Musical Comedy
Doggerel for Dilettantes

The Sonata

Like a Classical sonata, our day opens with a theme,
Whether thrown from bed by thunder or lulled softy from a dream.
With our breakfast comes a second theme, which contrasts with the first,
And includes both toast and cereal and juice to slake our thirst.
Next, we leave the house to go where we will study, work, or play
While a closing theme transitions to the business of the day.
Now our day begins in earnest as the themes weave in and out
As we multi-task and juggle on a circuitous route.
As the day unfolds we find the themes develop even more,
‘Til we find our way back home and step inside through the front door.
Now the sunrise theme returns as we prepare our evening meal
And we’re serenaded as we eat our veggies, rice, or veal.
Then the second theme appears while we relax and watch TV,
Or perhaps we read a book or listen to a good CD.
Then at last the final theme returns and like a lullaby
It transitions to a coda as we bid the day good-bye.

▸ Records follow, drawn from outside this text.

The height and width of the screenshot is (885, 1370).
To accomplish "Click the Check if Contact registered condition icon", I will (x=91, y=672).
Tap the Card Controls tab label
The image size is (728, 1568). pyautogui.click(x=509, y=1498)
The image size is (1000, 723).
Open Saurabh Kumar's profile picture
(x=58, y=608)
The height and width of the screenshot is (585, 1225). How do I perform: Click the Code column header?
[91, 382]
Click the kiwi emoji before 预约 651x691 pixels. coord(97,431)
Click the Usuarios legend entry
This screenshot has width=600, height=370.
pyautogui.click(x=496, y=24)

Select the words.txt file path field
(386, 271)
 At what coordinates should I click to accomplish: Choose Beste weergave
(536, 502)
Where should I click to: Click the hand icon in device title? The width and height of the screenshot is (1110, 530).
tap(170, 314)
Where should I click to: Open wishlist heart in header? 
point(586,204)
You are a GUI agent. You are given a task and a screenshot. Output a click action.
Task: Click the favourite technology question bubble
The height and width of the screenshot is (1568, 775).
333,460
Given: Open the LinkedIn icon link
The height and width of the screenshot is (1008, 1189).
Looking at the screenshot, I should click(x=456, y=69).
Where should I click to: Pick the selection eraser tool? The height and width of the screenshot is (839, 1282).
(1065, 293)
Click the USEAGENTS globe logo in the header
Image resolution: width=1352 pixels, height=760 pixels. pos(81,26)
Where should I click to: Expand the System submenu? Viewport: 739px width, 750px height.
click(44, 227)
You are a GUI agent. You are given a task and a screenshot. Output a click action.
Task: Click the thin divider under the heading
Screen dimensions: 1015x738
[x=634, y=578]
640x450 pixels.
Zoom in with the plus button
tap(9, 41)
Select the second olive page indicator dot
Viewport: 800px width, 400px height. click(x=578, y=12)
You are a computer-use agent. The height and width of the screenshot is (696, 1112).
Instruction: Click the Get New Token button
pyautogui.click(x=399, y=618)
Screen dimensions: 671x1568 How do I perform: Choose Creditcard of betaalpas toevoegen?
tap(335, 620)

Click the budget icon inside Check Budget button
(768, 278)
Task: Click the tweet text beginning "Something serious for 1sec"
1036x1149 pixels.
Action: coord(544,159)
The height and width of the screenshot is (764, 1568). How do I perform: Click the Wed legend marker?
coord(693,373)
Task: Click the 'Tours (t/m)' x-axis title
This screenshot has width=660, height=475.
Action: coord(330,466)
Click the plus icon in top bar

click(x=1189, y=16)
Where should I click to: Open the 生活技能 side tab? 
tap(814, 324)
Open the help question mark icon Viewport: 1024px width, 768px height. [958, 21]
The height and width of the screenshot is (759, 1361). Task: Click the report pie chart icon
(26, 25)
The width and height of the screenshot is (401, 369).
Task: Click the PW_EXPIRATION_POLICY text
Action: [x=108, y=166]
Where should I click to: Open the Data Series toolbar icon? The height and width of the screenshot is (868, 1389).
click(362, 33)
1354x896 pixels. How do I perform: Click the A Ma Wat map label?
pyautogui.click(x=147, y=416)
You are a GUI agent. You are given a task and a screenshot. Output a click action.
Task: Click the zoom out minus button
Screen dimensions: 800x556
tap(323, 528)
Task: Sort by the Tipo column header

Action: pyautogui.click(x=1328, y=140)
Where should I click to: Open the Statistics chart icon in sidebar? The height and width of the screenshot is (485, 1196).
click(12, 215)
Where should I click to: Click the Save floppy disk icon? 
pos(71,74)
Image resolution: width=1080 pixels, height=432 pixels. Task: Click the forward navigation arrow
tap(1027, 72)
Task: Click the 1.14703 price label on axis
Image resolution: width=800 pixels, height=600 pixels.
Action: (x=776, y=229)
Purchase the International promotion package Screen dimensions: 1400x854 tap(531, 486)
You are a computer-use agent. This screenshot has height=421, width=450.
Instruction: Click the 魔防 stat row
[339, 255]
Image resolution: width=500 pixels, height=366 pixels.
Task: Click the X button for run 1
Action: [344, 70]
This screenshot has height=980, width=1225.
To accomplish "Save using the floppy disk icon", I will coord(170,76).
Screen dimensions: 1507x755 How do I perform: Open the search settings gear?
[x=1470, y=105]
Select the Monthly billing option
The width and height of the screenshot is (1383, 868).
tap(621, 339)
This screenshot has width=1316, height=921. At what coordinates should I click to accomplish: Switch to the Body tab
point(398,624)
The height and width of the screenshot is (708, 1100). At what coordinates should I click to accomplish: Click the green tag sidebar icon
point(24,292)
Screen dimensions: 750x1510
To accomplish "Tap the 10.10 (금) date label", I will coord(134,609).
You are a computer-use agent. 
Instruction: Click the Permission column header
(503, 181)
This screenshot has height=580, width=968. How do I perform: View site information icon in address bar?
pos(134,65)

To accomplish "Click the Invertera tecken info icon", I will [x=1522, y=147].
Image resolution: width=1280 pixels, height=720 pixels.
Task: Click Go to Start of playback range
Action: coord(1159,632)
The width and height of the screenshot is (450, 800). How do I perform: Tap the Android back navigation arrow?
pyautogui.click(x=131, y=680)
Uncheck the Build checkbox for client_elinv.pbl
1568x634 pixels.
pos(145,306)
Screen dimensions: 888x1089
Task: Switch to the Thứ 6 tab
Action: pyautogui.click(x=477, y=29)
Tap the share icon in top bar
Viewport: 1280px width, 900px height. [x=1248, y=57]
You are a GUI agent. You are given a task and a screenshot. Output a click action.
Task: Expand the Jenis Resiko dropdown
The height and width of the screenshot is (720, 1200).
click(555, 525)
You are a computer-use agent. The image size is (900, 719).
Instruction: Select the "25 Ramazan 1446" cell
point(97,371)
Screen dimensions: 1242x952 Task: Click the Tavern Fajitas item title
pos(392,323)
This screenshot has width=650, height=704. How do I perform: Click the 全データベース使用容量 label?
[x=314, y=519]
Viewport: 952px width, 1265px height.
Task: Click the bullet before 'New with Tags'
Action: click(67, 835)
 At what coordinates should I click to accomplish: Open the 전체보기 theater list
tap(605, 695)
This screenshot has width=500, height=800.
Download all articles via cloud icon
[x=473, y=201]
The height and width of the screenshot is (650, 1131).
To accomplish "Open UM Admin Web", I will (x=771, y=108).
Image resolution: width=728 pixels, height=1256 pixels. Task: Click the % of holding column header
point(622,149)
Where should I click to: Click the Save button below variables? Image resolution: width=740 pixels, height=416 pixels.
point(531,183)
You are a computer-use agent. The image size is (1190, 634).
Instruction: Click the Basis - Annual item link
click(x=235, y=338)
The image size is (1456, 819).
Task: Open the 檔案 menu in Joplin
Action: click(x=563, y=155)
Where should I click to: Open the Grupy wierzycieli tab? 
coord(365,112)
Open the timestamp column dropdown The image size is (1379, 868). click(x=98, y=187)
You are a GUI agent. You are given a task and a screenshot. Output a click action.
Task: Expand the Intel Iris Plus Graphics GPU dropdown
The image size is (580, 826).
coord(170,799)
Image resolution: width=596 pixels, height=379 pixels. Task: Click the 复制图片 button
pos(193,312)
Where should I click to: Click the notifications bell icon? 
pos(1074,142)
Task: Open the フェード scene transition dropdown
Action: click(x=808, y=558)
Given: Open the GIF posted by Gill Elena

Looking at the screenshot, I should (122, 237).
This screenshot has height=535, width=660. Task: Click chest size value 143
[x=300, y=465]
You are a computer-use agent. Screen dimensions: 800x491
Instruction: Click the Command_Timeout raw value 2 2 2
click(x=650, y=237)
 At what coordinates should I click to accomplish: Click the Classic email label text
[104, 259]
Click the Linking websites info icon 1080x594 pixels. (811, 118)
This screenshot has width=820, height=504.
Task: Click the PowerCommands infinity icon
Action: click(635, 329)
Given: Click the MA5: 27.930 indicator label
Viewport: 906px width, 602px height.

Note: The poem should be read as a sarabande—very slowly with the rhythmic pattern being:











The Minuet

The dainty minuet is set
In elegant three-quarter time.
It’s sometimes played by a quartet
And once was thought to be sublime.

The sixteen measures of the dance
Are followed by a simple “Trio.”
Tempo (sometimes left to chance)
Is almost never scored con brio.

Ladies, Lords in powdered wigs
Would join the dance at a soirée;
But those once-coveted shindigs
Are not so popular today.


The Fugue

Fugues are common music themes which twist and wind
About like ramen—vying memes each trying to find
A tonic ending. Fugues are common music themes
Which twist and wind about like ramen—vying memes
Each trying to find a tonic ending. Fugues are common
Music themes which twist and wind about like ramen—
Vying memes each trying to find a tonic ending.
(Note: Add gin to make the tonic more mind-bending).


Poet’s Note: Some years ago, in an attempt to gain a better appreciation of the music of Bach and Handel, I researched and then composed a faux Baroque Suite. A digital recording is below. Among other things, the suite includes examples of a Sarabande, a Minuet & Trio, and two fugues. For an example of (the first movement of) a sonata you will have to look elsewhere.”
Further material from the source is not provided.